Si l’Ukraine a remporté le double défi organisationnel et médiatique de l’Euro 2012 en raison, notamment, d'immenses investissements, comment, selon vous, le pays va-t-il gérer le retour à la réalité ?
Si les retards pris initialement dans les travaux d’infrastructures ont pu faire naître des craintes quant au bon déroulement de cette compétition, il apparaît a posteriori que l’Ukraine a bel et bien remporté le défi organisationnel qui se posait à elle. D’un point de vue médiatique, cet évènement a permis de parler de l’Ukraine au-delà de la seule compétition sportive. Quant au retour à la réalité, il est dans les mains de l’Ukraine. A elle de transformer ce coup de projecteur en une véritable dynamique économique, touristique, en profitant notamment des lourds investissements infrastructurels engagés.
Que vous inspire l'acharnement judiciaire dont est l’objet Ioulia Timochenko ?
La question de la détention de Madame Timochenko soucie fortement les membres du groupe d’amitié. Ils ont d’ailleurs reçu à leurs demandes l’ambassadeur d’Ukraine en France pour le lui dire. Au-delà, ce jugement doit interpeller l’Europe. Le procès de Mme Timochenko, qui est aujourd’hui le plus médiatisé, ne doit pas masquer un problème plus large. Le pouvoir ukrainien actuel semble décidé à lutter contre son opposition hors du champ démocratique, notamment en privant ses principaux leaders de concourir aux prochaines élections.
Dans ce contexte, considérez-vous l'intégration européenne de l'Ukraine comme un horizon de plus en plus lointain?
L’Ukraine semble faire face à un vrai tiraillement. Partagée entre un souhait de rapprochement avec l’Europe et sa proximité de fait avec la Russie, l’Ukraine ne pourra rêver d’Europe qu’après avoir tourné le dos aux pratiques actuelles de son gouvernement qui ne permet pas à l’opposition de participer librement au jeu démocratique. Si des coopérations renforcées avec l’Union Européenne sont souhaitables, un processus d’adhésion à l’Union implique un nombre de pré-requis importants auxquels l’Ukraine ne semble pour le moment pas disposée à se conformer.
Voltaire a mis en exergue l'aspiration de l'Ukraine à la souveraineté tandis que Victor Hugo et Théodore Géricault ont célébré la gloire de Mazeppa, héros de l'indépendance. Comment expliquez-vous la fascination de ces grands hommes pour la cause ukrainienne ?
L’Ukraine fascine les grands hommes car son histoire en a fait l’enjeu d’Etats et d’Empires rivaux pendant des siècles. Malgré cette lutte d’influence dont elle a tour à tour été l’objet ou le prétexte, elle a su tracer sa voie, faisant de la langue ukrainienne un outil de revendication. La renaissance de la culture ukrainienne au XIXème siècle, et les censures dont elle a fait l’objet, en est un exemple particulièrement intéressant.
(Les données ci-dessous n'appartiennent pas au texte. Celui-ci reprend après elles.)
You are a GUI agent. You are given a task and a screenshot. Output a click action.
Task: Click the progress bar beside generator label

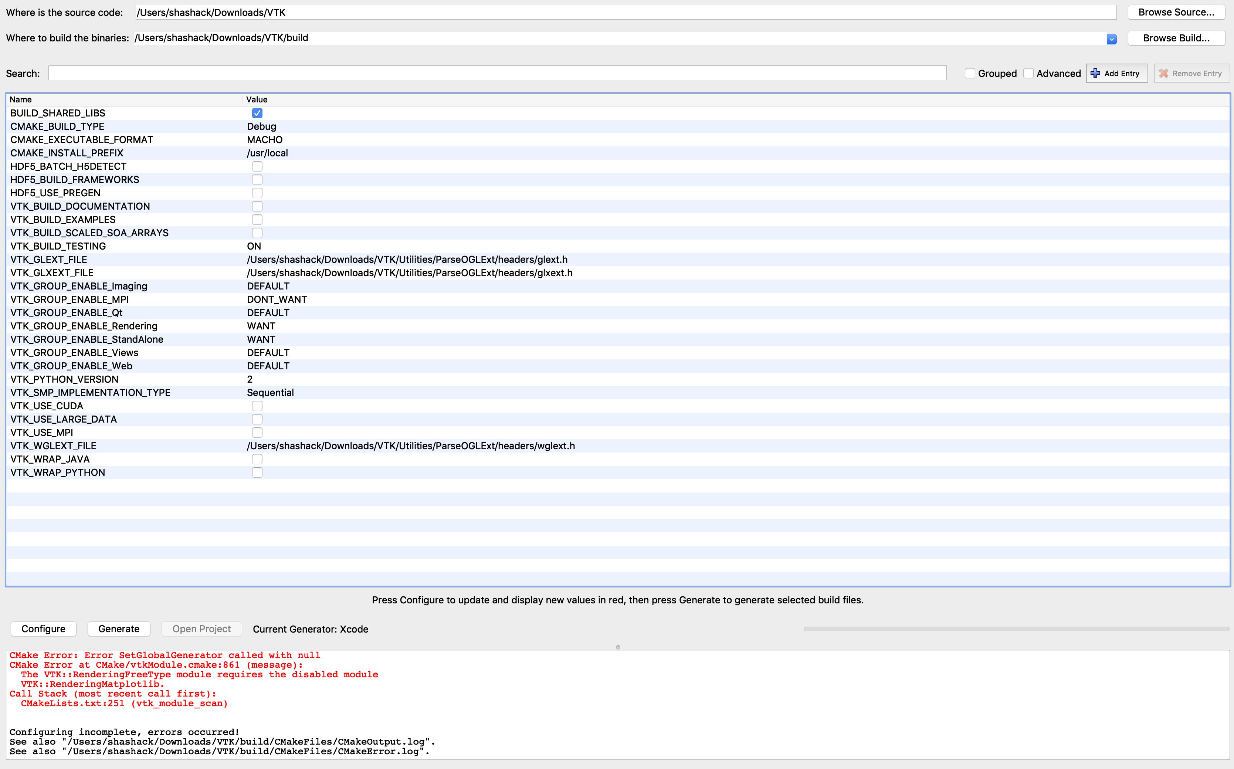(1015, 629)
Pierre Beregovoy est le plus illustre des Français d'origine ukrainienne, que vous inspirent son parcours et son engagement politique ?
Son parcours est exemplaire à plus d’un titre. C’est un engagement sans faille au service de la France à qui il a consacré sa vie, des heures difficiles de la résistance jusqu’à Matignon. Qu’un fils d’immigré, fraiseur à 16 ans, gravisse un à un les échelons pour atteindre les plus hautes responsabilités de l’Etat honore notre République et montre qu’elle sait encourager les talents, d'où qu'ils viennent, et favoriser leur épanouissement et leur réussite. C’est ce que je retiens de ce parcours qui, je crois, constitue encore aujourd’hui un exemple.